Please note: This master’s thesis presentation will be given online.
Zahra
Rezapour
Siahgourabi, Master’s
candidate
David
R.
Cheriton
School
of
Computer
Science
Supervisor: Professor Ali Mashtizadeh
Poor data locality continues to be a performance bottleneck in today’s popular applications. The hierarchy of caches exiting in modern processors reduces data access latency from the main memory. However, inefficient cache utilization results in data cache miss overhead. Applications usually make frequent accesses to far away data that neglects the locality in the memory hierarchy. One approach to boost applications’ performance is to reorder structure fields in a manner that efficiently utilizes the cache. To do so, extensive program-wide information is needed to gain insight about the access frequencies and access patterns of data.
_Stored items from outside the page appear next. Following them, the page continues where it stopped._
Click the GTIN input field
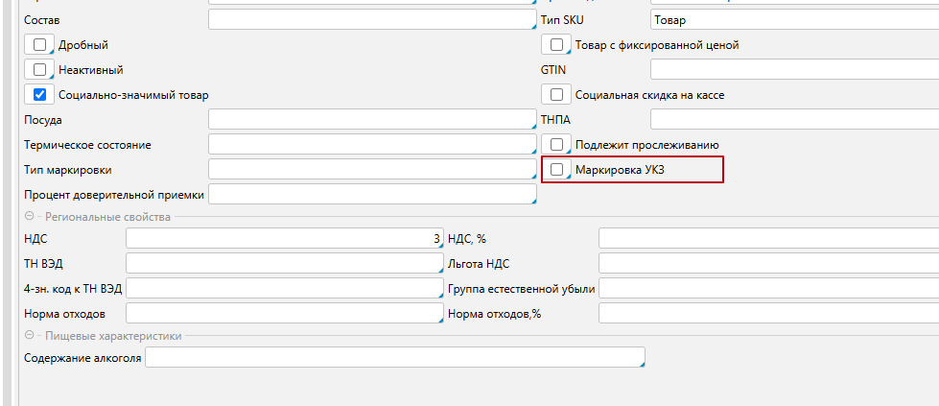 (x=792, y=70)
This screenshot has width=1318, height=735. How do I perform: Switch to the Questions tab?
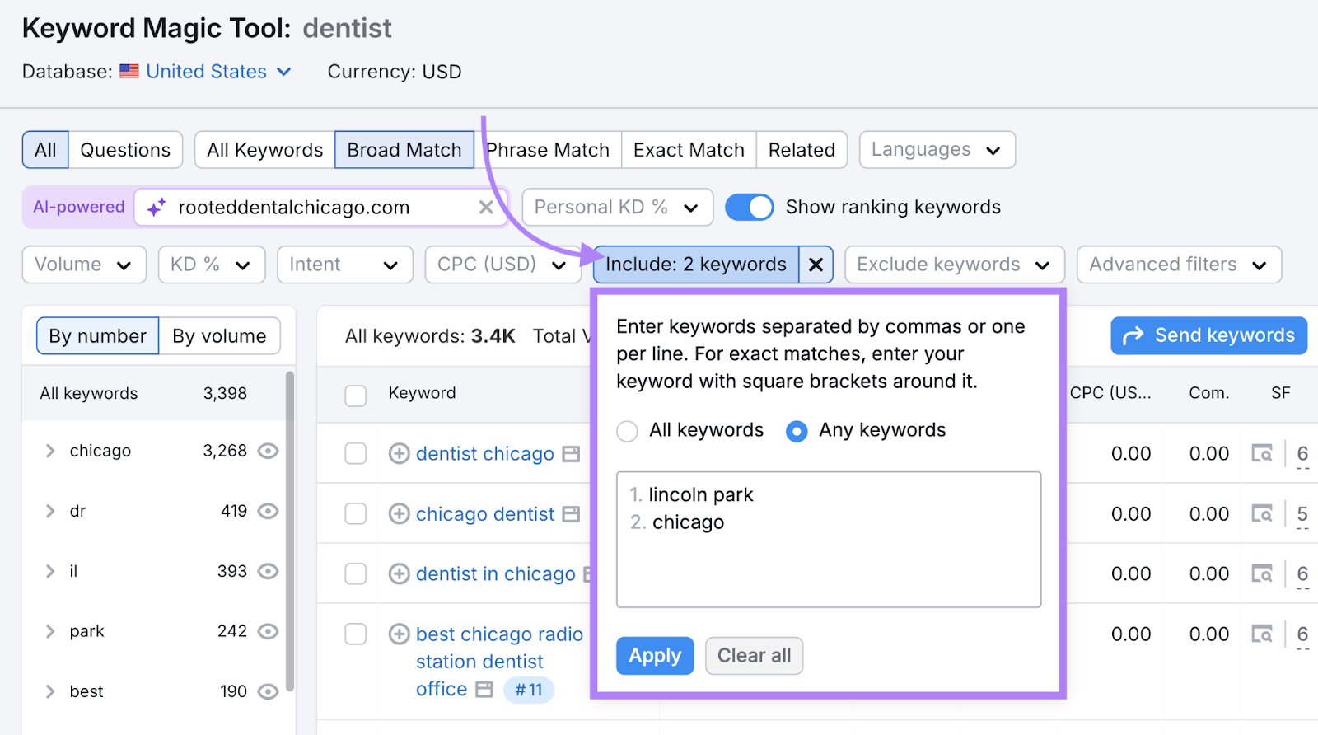[125, 149]
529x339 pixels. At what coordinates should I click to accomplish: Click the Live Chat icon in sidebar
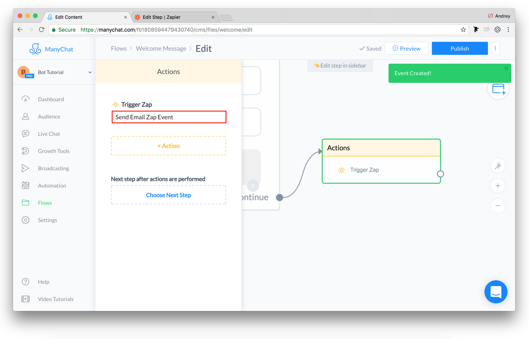click(x=26, y=134)
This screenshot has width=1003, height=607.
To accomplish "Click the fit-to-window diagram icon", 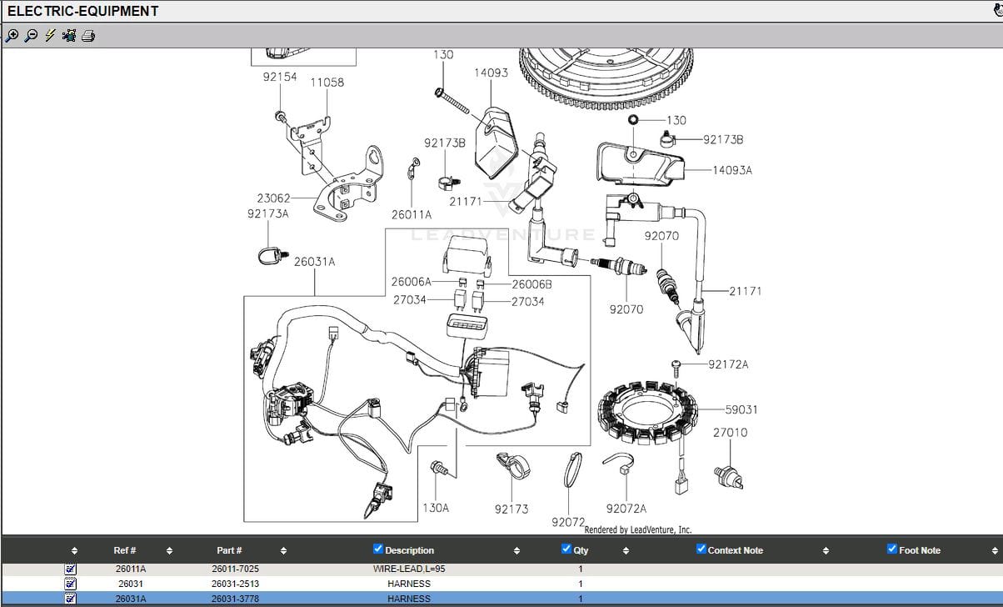I will click(x=69, y=36).
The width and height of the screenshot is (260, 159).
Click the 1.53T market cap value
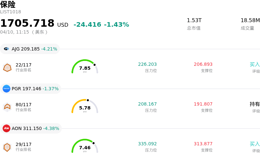tap(194, 21)
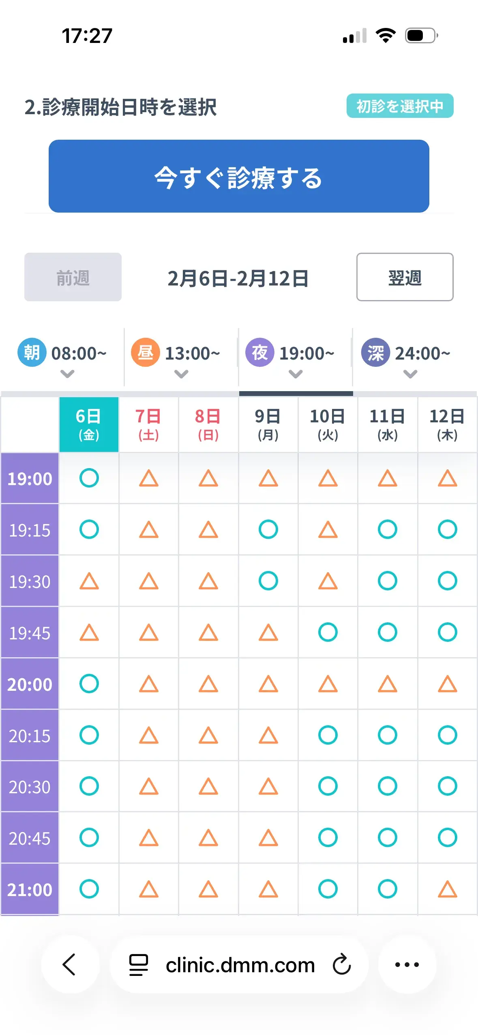478x1035 pixels.
Task: Go to next week with 翌週
Action: click(x=405, y=277)
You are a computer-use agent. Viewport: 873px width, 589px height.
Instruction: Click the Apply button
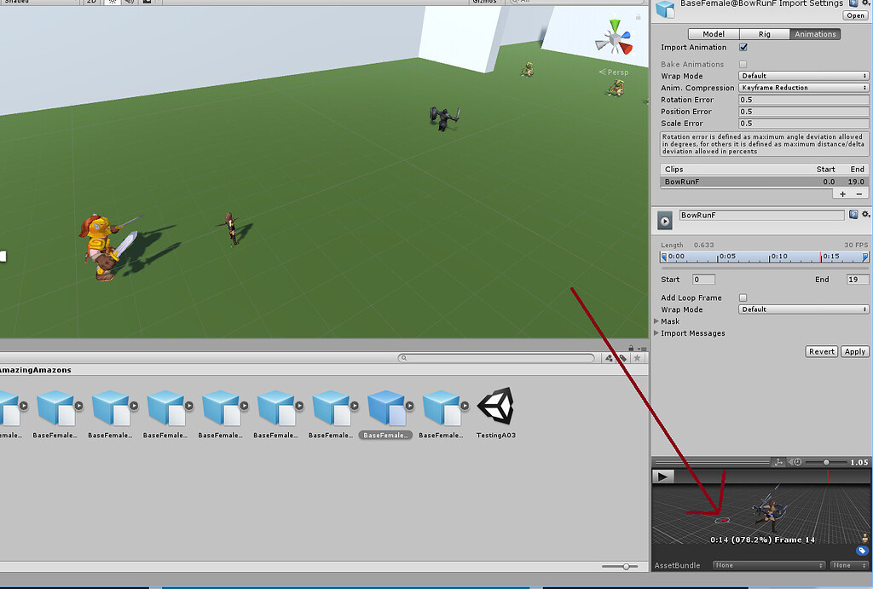click(x=854, y=351)
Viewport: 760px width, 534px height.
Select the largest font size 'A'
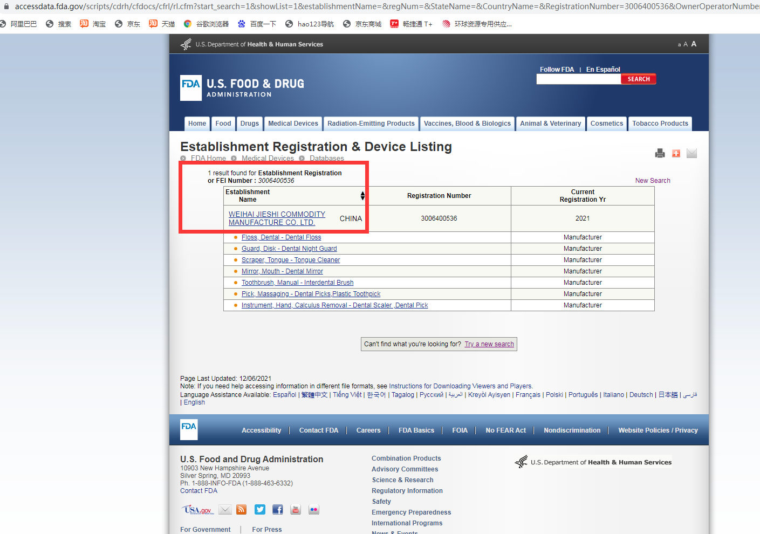click(694, 44)
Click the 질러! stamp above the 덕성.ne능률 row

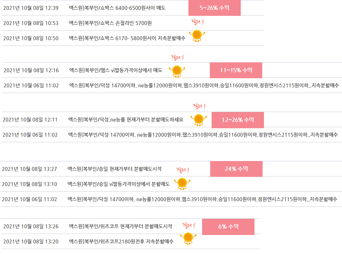pyautogui.click(x=199, y=106)

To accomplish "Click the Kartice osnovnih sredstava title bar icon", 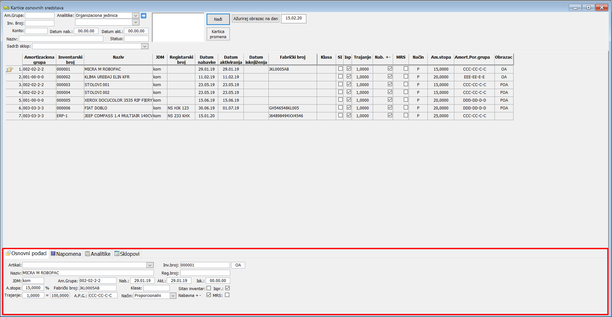I will [x=6, y=8].
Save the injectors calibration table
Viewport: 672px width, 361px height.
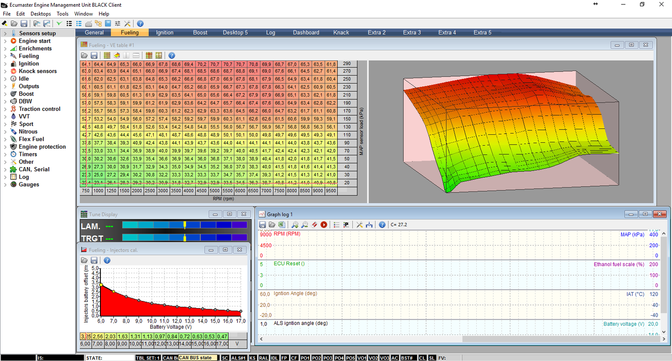coord(94,260)
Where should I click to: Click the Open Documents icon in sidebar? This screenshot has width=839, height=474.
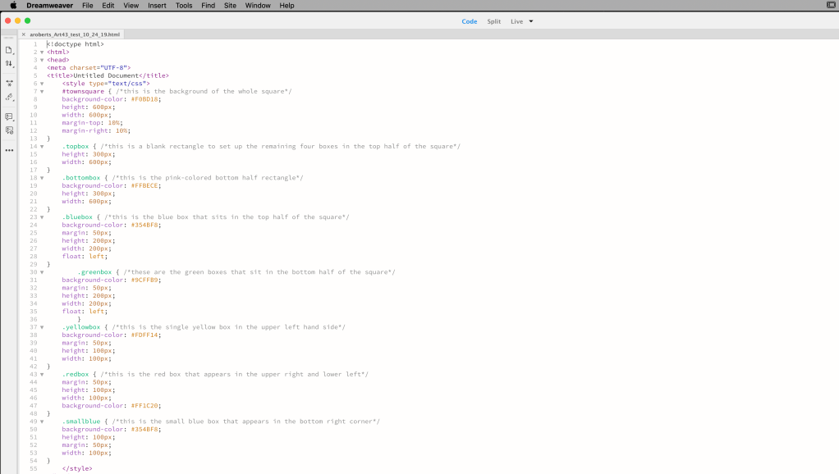click(x=9, y=50)
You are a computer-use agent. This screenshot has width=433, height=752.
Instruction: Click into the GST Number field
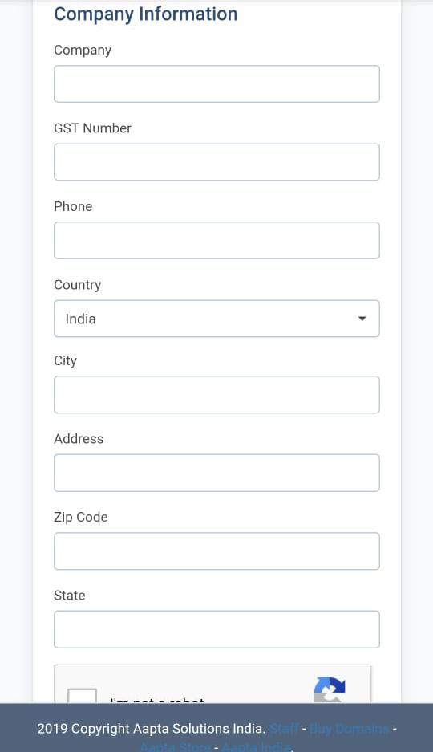pos(217,162)
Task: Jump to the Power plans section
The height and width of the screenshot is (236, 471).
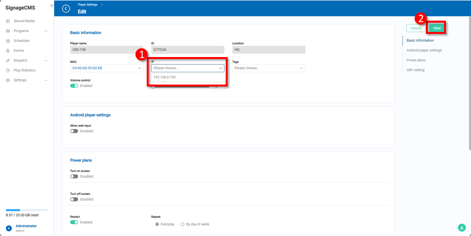Action: 416,60
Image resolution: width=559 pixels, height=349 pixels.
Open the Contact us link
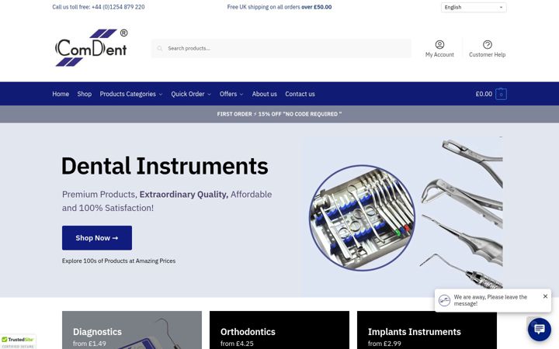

This thesis introduces AutoCPA, which exploits hardware performance monitoring counters to find optimization opportunities in target applications, and provides insightful guidance for structure reordering. This system is a low-overhead and easy-to-use toolchain that uses a sampling-based approach to collect and analyze memory traces. Moreover, it generates a prioritized set of reordering that can improve cache utilization and locality. The recommendations for the optimal structure layout provided by this tool are obtained from multiple cache analysis algorithms implemented in AutoCPA. Performance results obtained by running AutoCPA on two widely-used applications, Redis and Memcached, illustrate the benefit of the implementation. These results confirm the general performance improvement of applications, with up to 10% Instruction Per Cycle increase in Redis commands.